[Data records]
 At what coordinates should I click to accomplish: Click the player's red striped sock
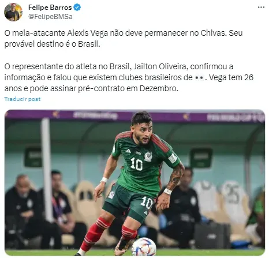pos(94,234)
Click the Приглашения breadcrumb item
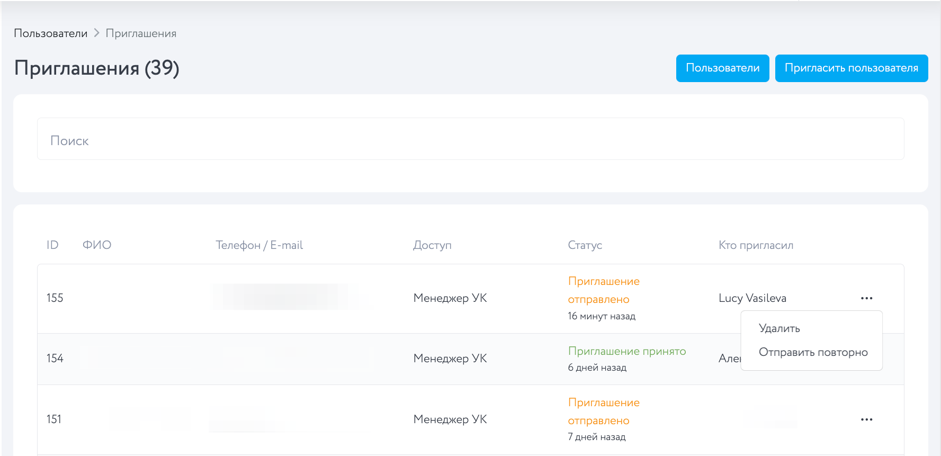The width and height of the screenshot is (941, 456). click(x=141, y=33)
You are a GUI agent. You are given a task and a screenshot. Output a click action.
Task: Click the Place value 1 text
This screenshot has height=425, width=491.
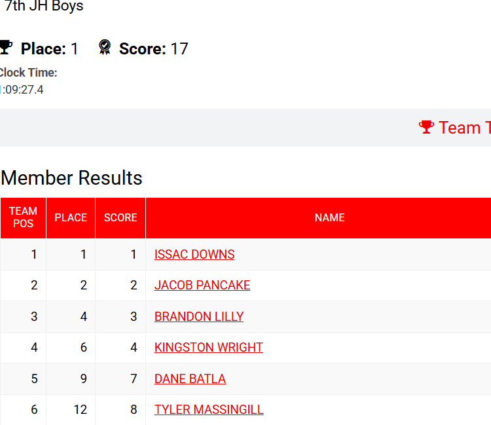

Task objective: Copy these entries precisely and drop any picture.

Written response:
 At what coordinates should I click to accomplish: Click the player's red striped sock
pos(94,234)
Click the Приглашения breadcrumb item
The width and height of the screenshot is (941, 456). click(x=141, y=33)
You are a GUI agent. You are given a task and a screenshot. Output a click action.
Task: Click the Place value 1 text
This screenshot has height=425, width=491.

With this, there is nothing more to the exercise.